Par contrat oral, A______ a accordé, à la même adresse, à B______, la jouissance, à bien plaire, d'un espace d'environ 10m2, dans son local en sous-sol d'une surface totale de 110m2 (ci-après: le local), afin que ce dernier y entrepose un compresseur.

Le Tribunal des baux et loyers a homologué un accord passé entre les parties le 29 mai 2020, prévoyant que B______ évacuerait immédiatement les locaux (cf. jugement du Tribunal des baux et loyers JTBL/379/2020 du 2 juin 2020).

a.b. Le local est accessible par deux entrées, soit une grande porte coulissante, située à l'opposé de l'espace dans lequel était entreposé le compresseur et une petite porte latérale adjacente (cf. plans et images de vidéosurveillance).

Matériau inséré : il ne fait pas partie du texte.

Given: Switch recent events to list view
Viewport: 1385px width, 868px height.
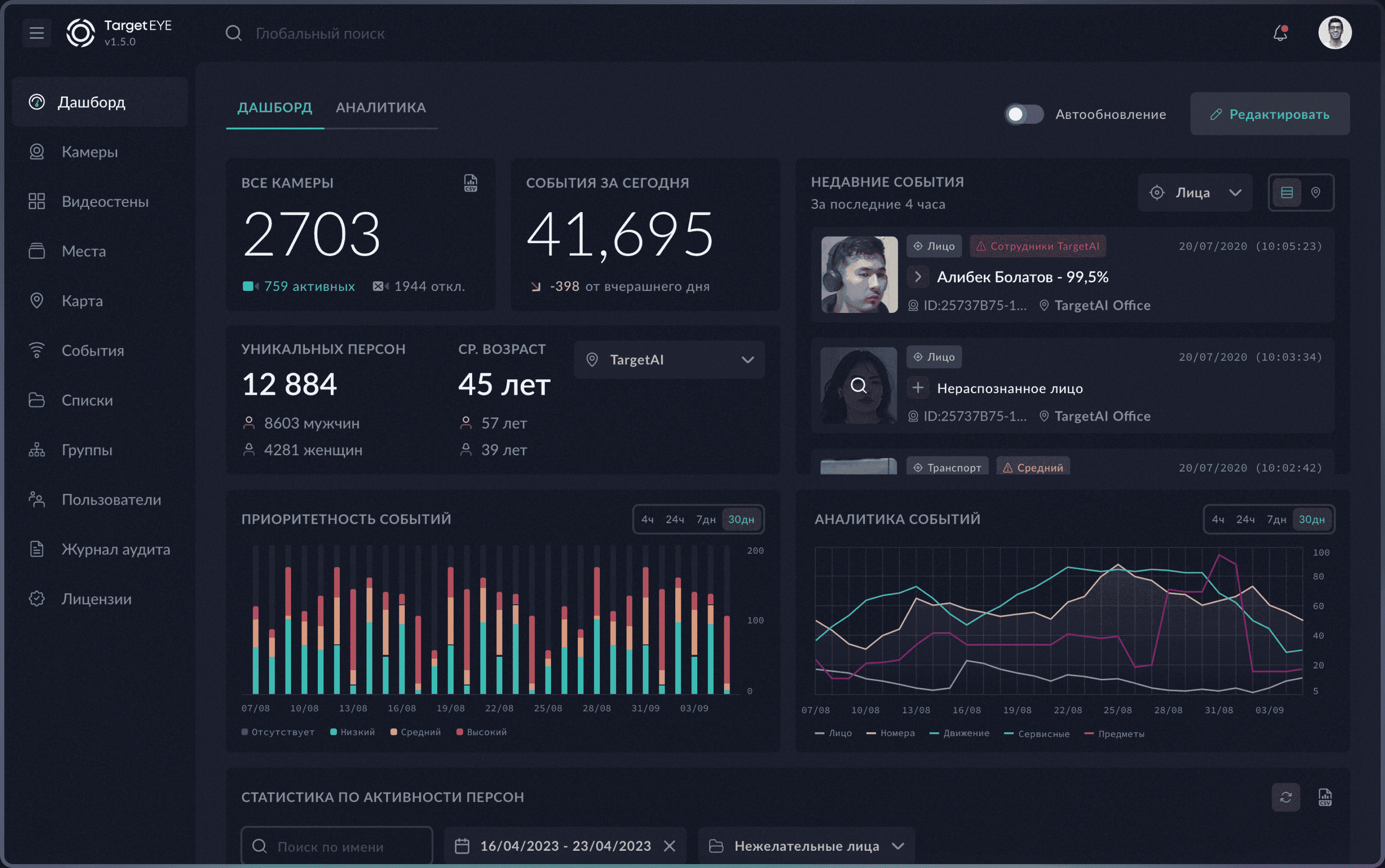Looking at the screenshot, I should point(1287,192).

La grande porte coulissante permet un accès de plain-pied au local et la petite porte latérale est située plusieurs centimètres au-dessus de la rampe du souterrain (cf. photographies).

b. Le 1er juin 2020, A______ a déposé plainte contre inconnu pour dommages à la propriété, après avoir constaté, le jour-même, que la serrure de la grande porte du local avait été forcée, avec un outil indéterminé.

Par compléments des 5 juin et 17 juillet 2020, il a précisé que sa plainte visait B______, ainsi que deux individus inconnus – identifiés ultérieurement comme étant C______ et D______ –. Il a produit les factures des serruriers intervenus sur la grande porte les 1er juin et 13 juillet 2020, s'élevant à CHF 403.90 et CHF 2'482.50.

Le 19 août 2020, il a étendu sa plainte notamment aux chefs de violation de domicile et violation du domaine privé au moyen d'un appareil de prise de vue, pour la prise de photographies d'objets lui appartenant, par l'un des individus – en l'occurrence C______ –.

À l'appui de sa plainte, il a notamment produit des images de vidéosurveillance filmant l'intérieur de son garage, qui montrent B______, accompagné de C______ et D______, entrant dans le local par la petite porte latérale. Une fois à l'intérieur, C______ manipule une mini moto, tente de la démarrer et la prend en photographie à l'aide de son téléphone portable. Il photographie également d'autres objets, tels que des éléments de karting accrochés au mur. Ensuite, les trois hommes sortent le compresseur, posé sur un chariot, de la pièce attenante et traversent le garage en direction de la grande porte coulissante. Puis, C______ déplace la mini moto et sort du champ de la caméra, en direction de la pièce dans laquelle le compresseur était entreposé. Pendant ce temps, B______ tente d'ouvrir la porte coulissante avec sa clé, sans y parvenir. Après être revenu dans la pièce et avoir examiné le mécanisme de fermeture de la porte, C______ sort, à nouveau, quelques secondes du champ de la caméra, puis revient avec un petit objet à la main. Il en fait un bref usage au niveau du mécanisme de la fermeture de la porte, ouvre cette dernière, sans qu'un usage de la force ne ressorte des images, puis met l'objet dans la poche de son pantalon.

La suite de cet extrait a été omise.